Environmental essay re plastic grocery bags for Beyond The Water's Edge, 8/11 [812 words].
It would appear that the environmentalists can claim another victory in their war to get the consuming public to consume a little less. The grocery store down the street just adopted a "green initiative" and is now charging ten cents per plastic bag. As an incentive to avoid the fee, you're encouraged to bring your own reusable bags from home. Ten cents per bag does seem a bit steep, but I'm in favor of conserving resources and protecting the environment, so let's examine some of the issues surrounding this initiative.
To start, they aren't the first store to implement such a policy. They're merely the latest, and it isn't just stores and fees, either. Ireland instituted a special tax on plastic grocery bags in 2003. You don't live in Ireland, so you don't care, you say? Then consider the following. San Francisco went so far as to ban their use in 2007, becoming the first city in North America to do so. New York and New Jersey, among other states, require stores that offer plastic bags to have recycling programs. These locales are serious about their recycling, too. When I lived in northern New York, you could only buy clear plastic garbage bags, so everyone could tell if you were mixing trash with recyclables (or, just as bad, different classes of recyclables). As a few of our neighbors discovered, none of it gets picked up, until it's properly sorted.
One thing that will irritate customers is the fact that, if they want to avoid the fee, it will require action on their part--a change of habit--and change can be difficult. People get accustomed to things being a certain way and don't always react well or quickly, when they change. I'm certain there will be many customers who will make several trips to the store and get "surprised" by the fee, until they gradually either adapt their behavior to include bringing along reusable bags, or simply resign themselves to the elevated final bill. Not a few, though, will actively and stubbornly refuse to change, until they see no other option. Until then, they will complain about the policy on every visit, forcing a checker who can't change it, as well as everyone else within earshot, to suffer through yet another tirade.
Why did they even establish the policy? An easy answer is cost. It costs the store money to buy the bags, but that cost is passed on to the consumer. However, since the bags have to be stored somewhere, there's also a calculable cost to the store, because the grocer must use valuable space to store something he can't sell. In this respect, the ten cent fee does double duty. It helps defray the storage expense, while nudging the consumer towards not using them at all.
Of course, there is also the environmental cost. According to one report, making 1,500 plastic bags from natural gas, the most common feedstock, consumes almost 33 pounds of fossil fuel and 58 gallons of fresh water. It also produces about 15 pounds of solid waste and 0.04 tons of carbon dioxide.

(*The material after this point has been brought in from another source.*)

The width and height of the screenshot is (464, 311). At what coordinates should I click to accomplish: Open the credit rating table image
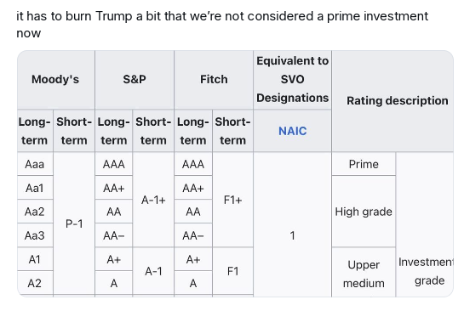235,173
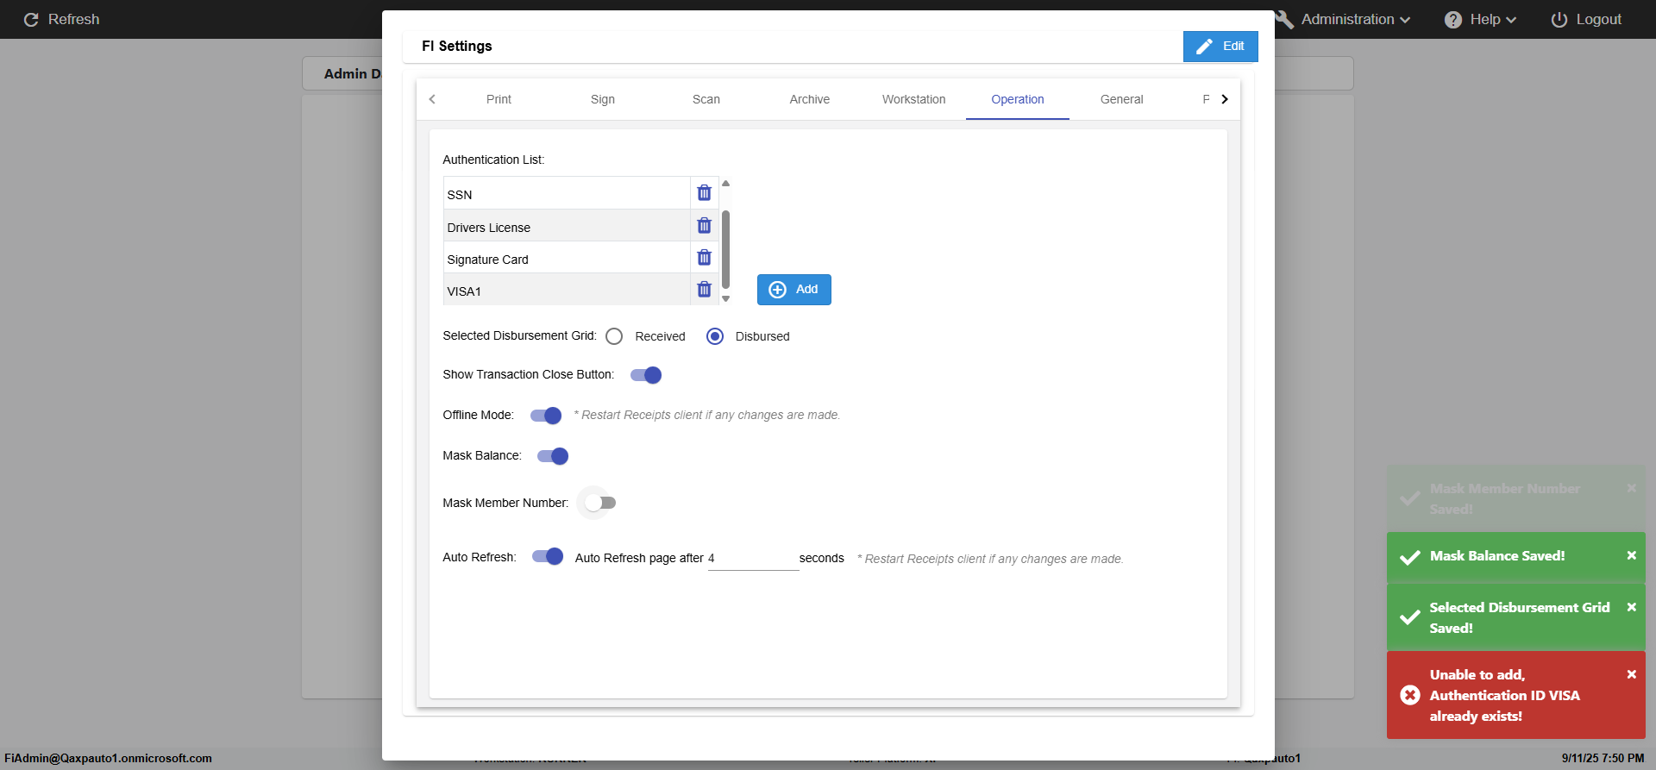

And that's just to make them. Since less than 10 percent of plastic bags in the United States are recycled, the other 90 percent end up in the oceans or in landfills where, since they're not biodegradable, they'll reside almost forever. Recycling is one answer--according to the EPA, the equivalent of nine barrels of oil is saved when we recycle one ton of plastic bags--but not using them at all is a better one.

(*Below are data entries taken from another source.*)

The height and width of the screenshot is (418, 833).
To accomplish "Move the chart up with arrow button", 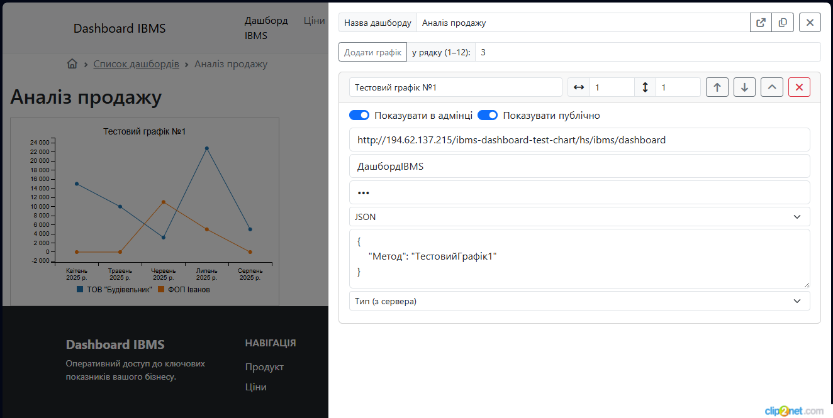I will (x=717, y=87).
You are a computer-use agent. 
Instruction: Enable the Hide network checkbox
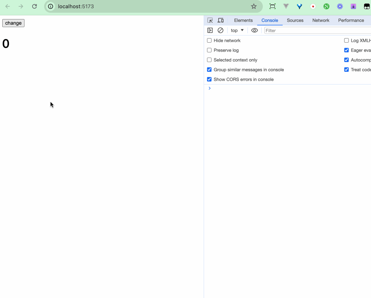pyautogui.click(x=209, y=40)
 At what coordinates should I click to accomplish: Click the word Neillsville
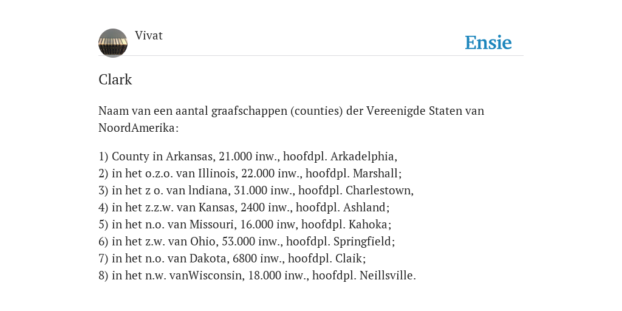[x=386, y=276]
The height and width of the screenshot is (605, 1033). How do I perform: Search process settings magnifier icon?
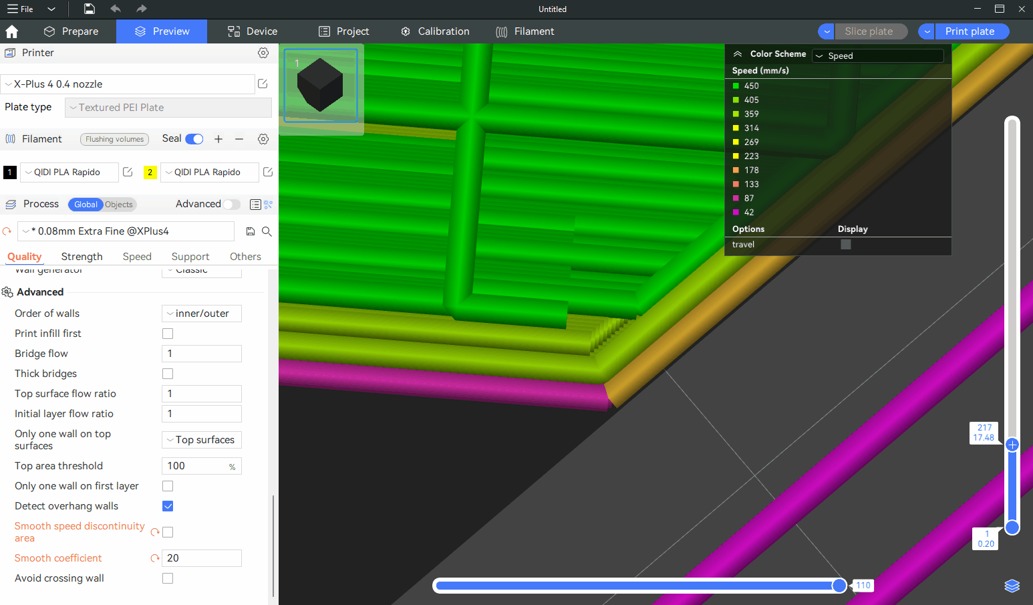click(x=267, y=231)
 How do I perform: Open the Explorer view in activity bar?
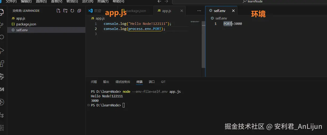2,12
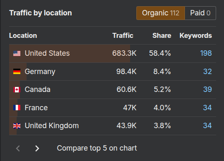This screenshot has height=161, width=224.
Task: Click the Germany flag icon
Action: 17,72
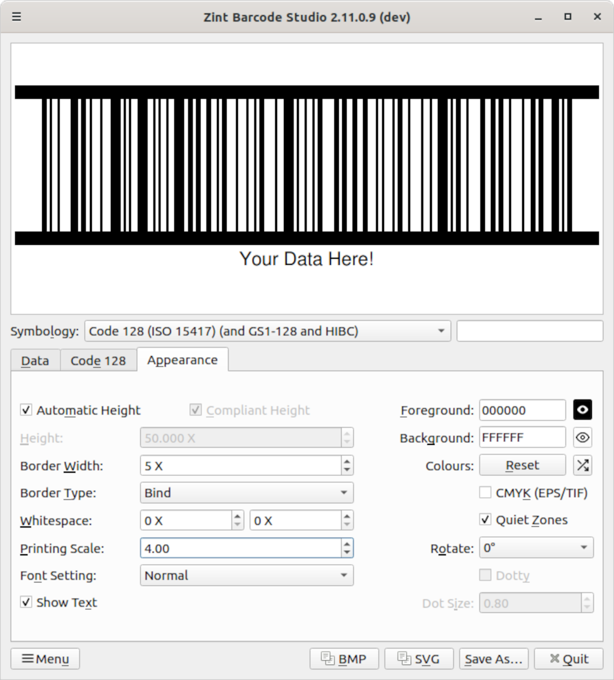
Task: Quit the Zint application
Action: (568, 659)
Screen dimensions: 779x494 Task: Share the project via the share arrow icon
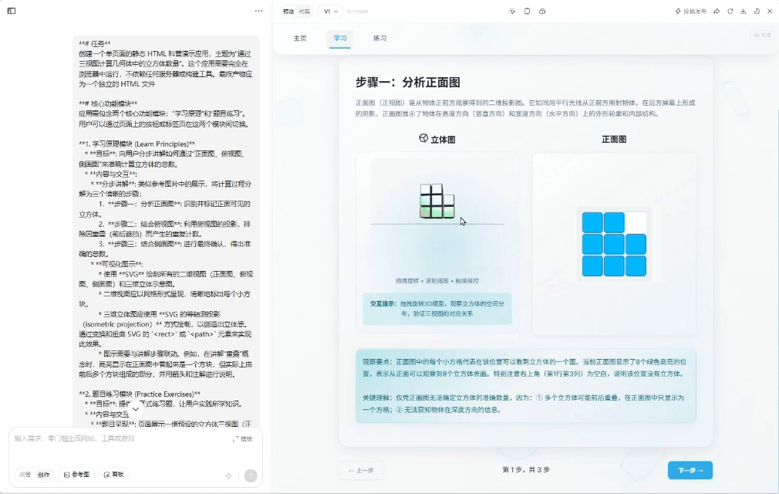(x=717, y=12)
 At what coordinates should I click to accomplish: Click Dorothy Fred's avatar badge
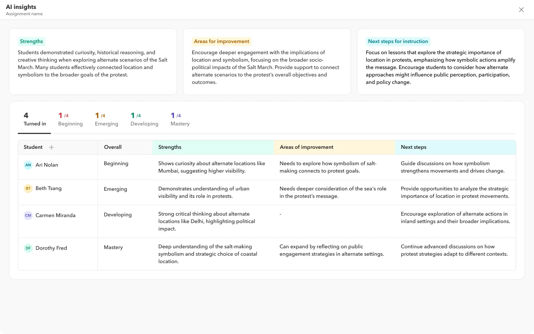click(28, 248)
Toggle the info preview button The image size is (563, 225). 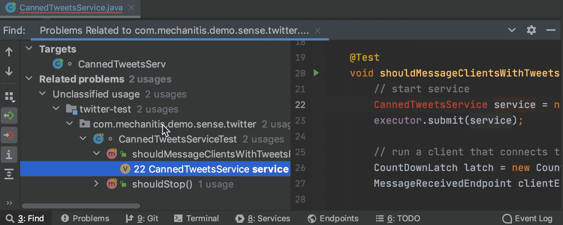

The truth be told, plastic bags don't always do the job for which they were made. Under the weight of your groceries, the handles are subject to tearing or the bottom to giving way. Even the most cheaply made cloth bags do a better job and, if necessary, are easily repaired. The military commissary we patronize sells reusable cloth bags, but also offers shoppers a choice between paper and plastic, and doesn't assess a fee for choosing one over the other. You're also permitted to bring your plastic bags back on subsequent trips, along with or instead of the cloth bags, although there is no credit or rebate associated with any of the choices. A grocery store we occasionally use sells store-branded cloth bags and, until recently, offered a five cent per bag credit for each one you brought in to use for your shopping. I must admit that I remembered to bring along one of their bags much more often, when the rebate program was in effect.
The bottom line? I'm going to support the new initiative by purchasing a few more cloth bags, and I'll try to remember to keep one in the car to cover spur of the moment trips. I'll probably forget from time to time, though, leading to an unpleasant little surprise at the register. To quote a certain frog: "It's not easy being green."